"We've got an emergency on our hands," said acting director of the U.S. Centers for Disease Control Anne Schuchat, as the agency released a report saying emergency room visits due to opioid overdose have increased an average of 30 percent nationwide.
The CDC released its report Tuesday, noting the Midwestern state of Wisconsin saw a 109 percent increase in emergency department visits due to opioid overdose between the third quarters of 2016 and 2017.
The East Coast state of Delaware followed with a 105 percent increase. Pennsylvania had an 81 percent increase.
The agency said its new numbers could help hospitals play a larger role in mitigating the opioid crisis by widening the availability of the drug naloxone, which has been shown to reverse the effects of overdose in time to save lives. It also recommended more effort be put into getting overdose patients into drug-addiction treatment and mental health services.

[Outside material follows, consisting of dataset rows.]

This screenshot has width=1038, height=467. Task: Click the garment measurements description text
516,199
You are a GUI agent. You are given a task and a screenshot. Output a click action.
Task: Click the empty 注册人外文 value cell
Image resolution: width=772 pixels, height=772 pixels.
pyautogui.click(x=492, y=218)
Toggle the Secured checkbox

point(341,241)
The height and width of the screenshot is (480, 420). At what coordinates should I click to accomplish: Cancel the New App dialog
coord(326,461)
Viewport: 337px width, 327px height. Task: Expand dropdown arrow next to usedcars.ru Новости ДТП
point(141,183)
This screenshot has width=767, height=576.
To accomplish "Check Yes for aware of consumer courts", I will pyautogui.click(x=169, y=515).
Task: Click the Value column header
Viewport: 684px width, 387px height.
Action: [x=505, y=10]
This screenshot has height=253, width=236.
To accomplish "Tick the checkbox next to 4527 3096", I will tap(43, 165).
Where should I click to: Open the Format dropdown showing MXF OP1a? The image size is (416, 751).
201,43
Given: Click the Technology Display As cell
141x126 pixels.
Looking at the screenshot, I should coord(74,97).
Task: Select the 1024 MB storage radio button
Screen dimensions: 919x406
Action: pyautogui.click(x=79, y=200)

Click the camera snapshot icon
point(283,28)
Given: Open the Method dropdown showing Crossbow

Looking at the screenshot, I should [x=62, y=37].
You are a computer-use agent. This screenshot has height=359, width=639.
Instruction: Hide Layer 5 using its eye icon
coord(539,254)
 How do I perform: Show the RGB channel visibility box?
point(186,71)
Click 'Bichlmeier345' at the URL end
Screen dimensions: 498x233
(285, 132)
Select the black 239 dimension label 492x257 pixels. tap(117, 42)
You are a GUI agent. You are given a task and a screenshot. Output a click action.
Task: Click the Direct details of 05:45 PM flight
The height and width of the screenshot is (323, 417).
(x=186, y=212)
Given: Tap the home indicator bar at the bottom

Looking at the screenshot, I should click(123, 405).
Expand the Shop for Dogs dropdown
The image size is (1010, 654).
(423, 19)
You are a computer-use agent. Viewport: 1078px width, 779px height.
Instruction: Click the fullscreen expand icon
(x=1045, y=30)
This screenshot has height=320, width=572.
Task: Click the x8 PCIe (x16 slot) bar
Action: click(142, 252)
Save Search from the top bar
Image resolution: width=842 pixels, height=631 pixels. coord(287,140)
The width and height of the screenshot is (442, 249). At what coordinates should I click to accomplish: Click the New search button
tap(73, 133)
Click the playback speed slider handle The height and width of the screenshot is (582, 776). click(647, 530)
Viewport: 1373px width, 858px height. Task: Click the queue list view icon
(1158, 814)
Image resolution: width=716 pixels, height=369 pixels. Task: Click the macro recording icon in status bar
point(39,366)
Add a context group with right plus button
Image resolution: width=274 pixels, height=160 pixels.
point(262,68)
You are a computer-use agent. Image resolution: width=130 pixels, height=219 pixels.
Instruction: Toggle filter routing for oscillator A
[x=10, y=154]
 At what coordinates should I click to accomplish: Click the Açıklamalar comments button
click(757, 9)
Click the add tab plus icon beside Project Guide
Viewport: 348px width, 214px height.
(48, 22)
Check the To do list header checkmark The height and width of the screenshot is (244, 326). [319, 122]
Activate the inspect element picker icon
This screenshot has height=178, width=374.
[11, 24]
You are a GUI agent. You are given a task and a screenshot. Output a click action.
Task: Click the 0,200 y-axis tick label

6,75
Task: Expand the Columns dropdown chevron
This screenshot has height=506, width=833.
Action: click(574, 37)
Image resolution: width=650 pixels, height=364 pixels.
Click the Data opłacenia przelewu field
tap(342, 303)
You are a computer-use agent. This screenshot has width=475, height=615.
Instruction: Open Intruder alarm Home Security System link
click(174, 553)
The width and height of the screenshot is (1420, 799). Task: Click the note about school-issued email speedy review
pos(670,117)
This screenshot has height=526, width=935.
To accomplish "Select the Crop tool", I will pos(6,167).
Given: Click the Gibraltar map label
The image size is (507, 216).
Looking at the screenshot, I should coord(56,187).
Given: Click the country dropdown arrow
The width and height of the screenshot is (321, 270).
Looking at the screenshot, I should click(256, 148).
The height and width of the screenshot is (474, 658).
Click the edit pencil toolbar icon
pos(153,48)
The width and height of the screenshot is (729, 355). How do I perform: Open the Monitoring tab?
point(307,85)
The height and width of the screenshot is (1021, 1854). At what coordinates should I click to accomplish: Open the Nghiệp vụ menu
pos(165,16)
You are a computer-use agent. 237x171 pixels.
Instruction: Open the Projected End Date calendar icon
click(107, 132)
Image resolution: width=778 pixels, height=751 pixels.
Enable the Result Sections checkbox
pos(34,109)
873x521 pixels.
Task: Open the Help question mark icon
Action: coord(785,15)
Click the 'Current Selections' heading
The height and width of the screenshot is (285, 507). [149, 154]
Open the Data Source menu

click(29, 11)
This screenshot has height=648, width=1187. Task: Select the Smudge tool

Part of that task is teaching emergency department staff to recognize the signs of drug overdose and drug addiction, so patients can be directed toward appropriate help.
It also suggested that state and local health departments use the new findings in efforts to persuade lawmakers to devote more funding and attention to conquering the opioid crisis.
Schuchat told reporters Tuesday that opioid addiction numbers are "relatively stable," but added that the substances people are taking are "more dangerous than five years ago." In addition, she said, the supply of the more dangerous drugs — including those taken recreationally — is growing fast in some parts of the country.
U.S. President Donald Trump recently declared that the use of addictive opioid painkillers is a national emergency.
However, such a declaration means little unless new funds are made available to fight the problem, Andrew Kolodny of Brandeis University told National Public Radio on Tuesday.
"There's been a lot of talk from Congress and from the administration and a recognition that we need to do something about this problem," he said. "But nothing yet has happened."
The CDC analysis was based on approximately 91 million emergency room visits between July 2016 and September 2017.
Treating pain
The World Health Organization has placed some of the blame for the United States' opioid epidemic on health care providers and pharmaceutical companies, saying the epidemic is fueled by increased prescribing and sales.
The CDC says about 40 percent of opioid overdose deaths involve a prescription drug.
A separate study published Tuesday in the Journal of the American Medical Association found that treating pain with opioids worked no better than non-opioid medications when used over a 12-month period.
The prescribing of opioids for pain ramped up in the late 1990s, the CDC's Schuchat said, increasing the incidence of opioid addiction in the United States. Addiction to prescribed painkillers can lead to use of more potent "recreational" drugs like heroin and fentanyl, which are illegally manufactured and thus of unpredictable potency.
Today, Schuchat said, even if the number of people using opioids is no longer growing, the increase in potency makes overdose more likely, and the use of opioids more dangerous.